Theoretical models, which are simplified representations of real systems and processes, are used for their description and analysis. These models help to better understand, analyze, control, or predict the development of the phenomena being studied.
The course is focused on introducing selected mathematical concepts, problems, and methods used for modelling real-world processes in economics.

Upon successful completion of this course, students will gain an overview of mathematical methods, which will serve to better understanding of economics, and will be able to use the acquired mathematical knowledge in solving selected economic problems.

1. Symmetric matrices and quadratic forms. Positive and negative definiteness of a quadratic form.

2. Differentials of multivariate functions.

3. Optimization problems in economy and the mathematical problem on constrained extrema. Lagrange's method of solution and its economic interpretation.

4. Basics of convex analysis. Convex functions and their properties.

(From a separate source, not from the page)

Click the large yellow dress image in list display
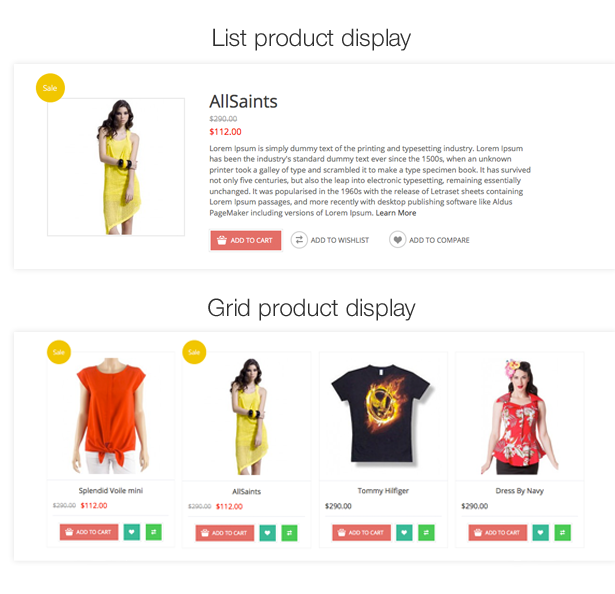Image resolution: width=615 pixels, height=594 pixels. (116, 167)
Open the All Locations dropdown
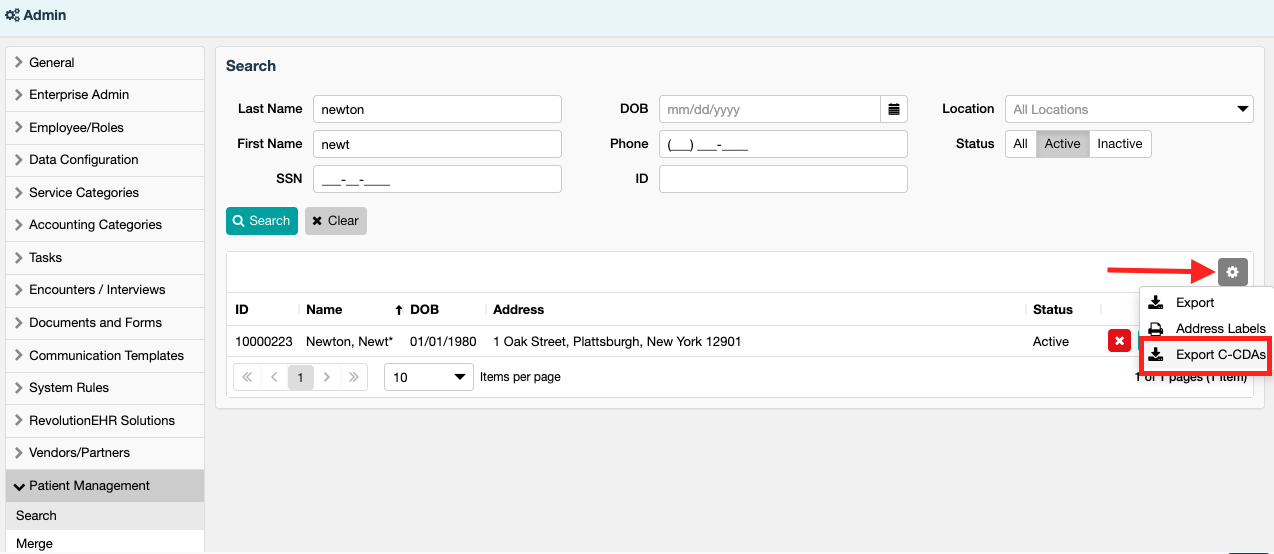Screen dimensions: 1274x554 point(1128,109)
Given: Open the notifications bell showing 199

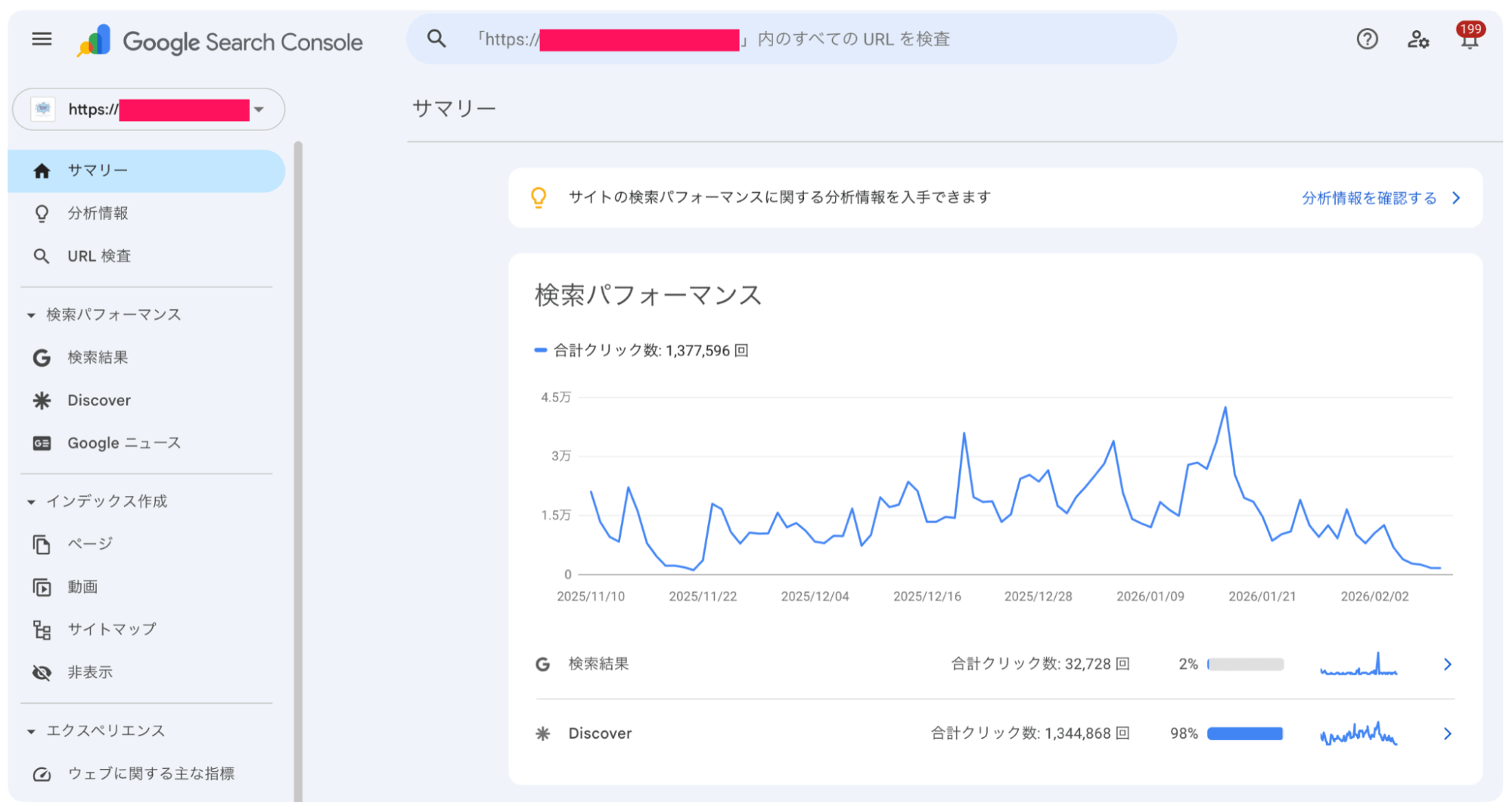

Cobb-Douglas production functions.

5.  Nonlinear programming. Lagrange's method. Kuhn-Tucker theorem.

6. Convex programming. Quadratic programming. Applications in economy.

7. Nonlinear programming in economy. 

8. Basics of game theory. Overview of various types of problems (antagonistic games, games with two and more players, games with constant and nonconstant sum, matrix games). Prisoner's dilemma.

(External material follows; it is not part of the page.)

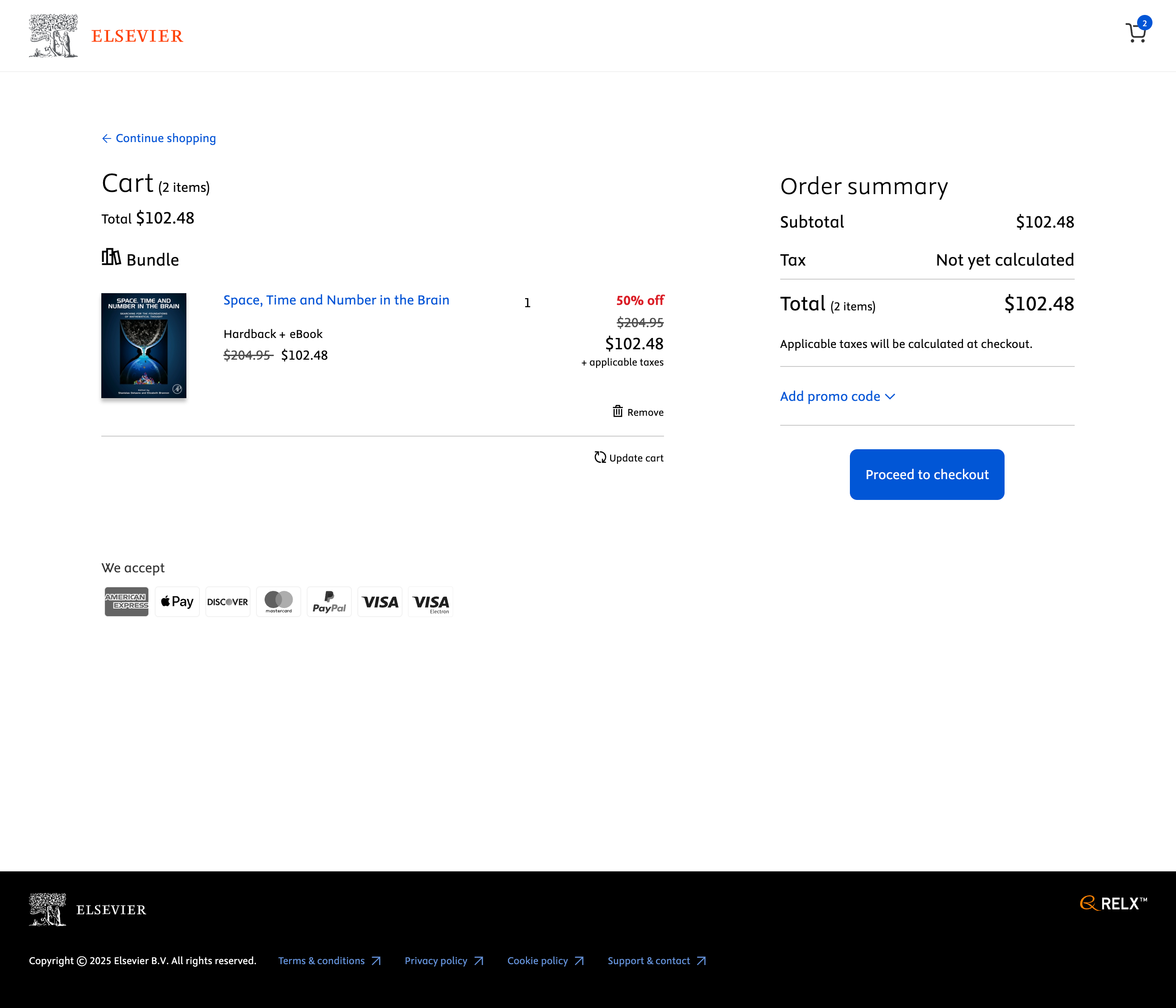Click the RELX logo in the footer
The height and width of the screenshot is (1008, 1176).
point(1113,903)
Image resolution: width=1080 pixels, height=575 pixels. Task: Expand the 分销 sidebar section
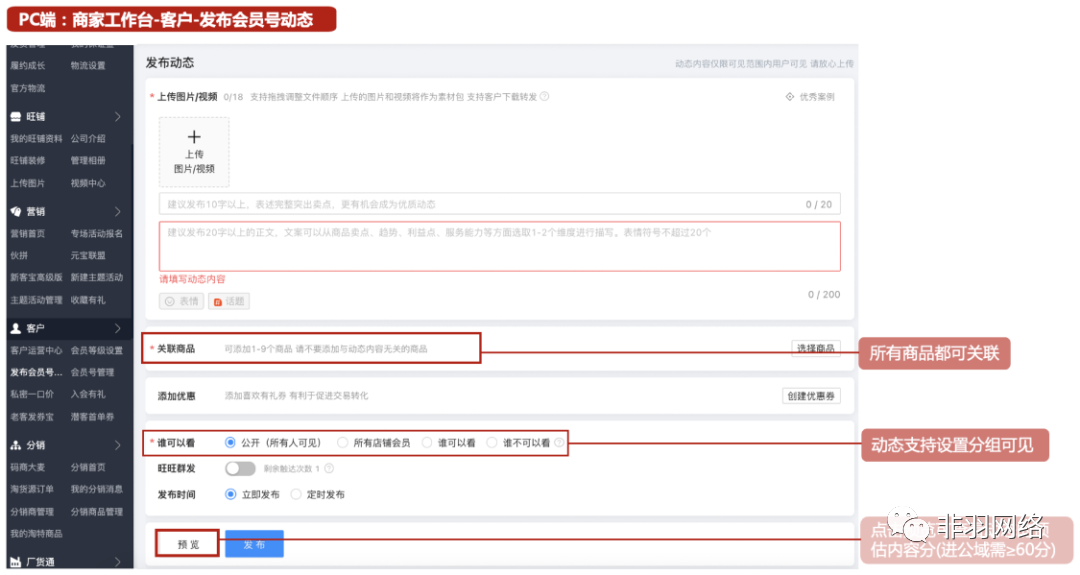(117, 445)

9. Matrix games with constant sum. Pure strategies, saddle points, minimax.

10. Matrix games with constant sum. Mixed strategies.

11. Models of oligopoly. The Nash equilibrium.

12. Basics of  differential and difference equations, their application in modelling of continuous and discrete dynamic processes in economy.

13. A review of the main mathematical notions, tools and models.

1. Matrices and determinants. Functions of two variables.

2. Symmetric matrices and quadratic forms. Verification of the definiteness and indefiniteness of a quadratic form.

3. The meaning of the differential of a function of two variables. Second order differential and its computation.

4. Lagrange's method for the problem on constrained extrema.

5. Convex functions. Verification of convexity using differential calculus.

6. Lagrange's method in nonlinear programming.

7. Convex programming.

8. Nonlinear programming in economy.

9. Basics of game theory. Overview of various types of problems, examples.

10. Matrix games with constant sum. Pure strategies, saddle points, minimax.

11. Matrix games with constant sum. Mixed strategies.

12. Models of oligopoly. The Nash equilibrium.

13. Basics of differential and difference equations, examples.

Learning Outcomes:

Professional Knowledge
The student has an overview of mathematical concepts, problems, and methods commonly used in economic modeling, which enables a deeper understanding of economic phenomena.

Professional Competence
The student is able to select and apply appropriate mathematical methods to solve models of real-world processes and to interpret the results within the context of the given application.

Professional Skills
The student is capable of solving basic nonlinear programming problems that arise in modeling real-world processes, makes use of computational tools, and is able to interpret the results effectively.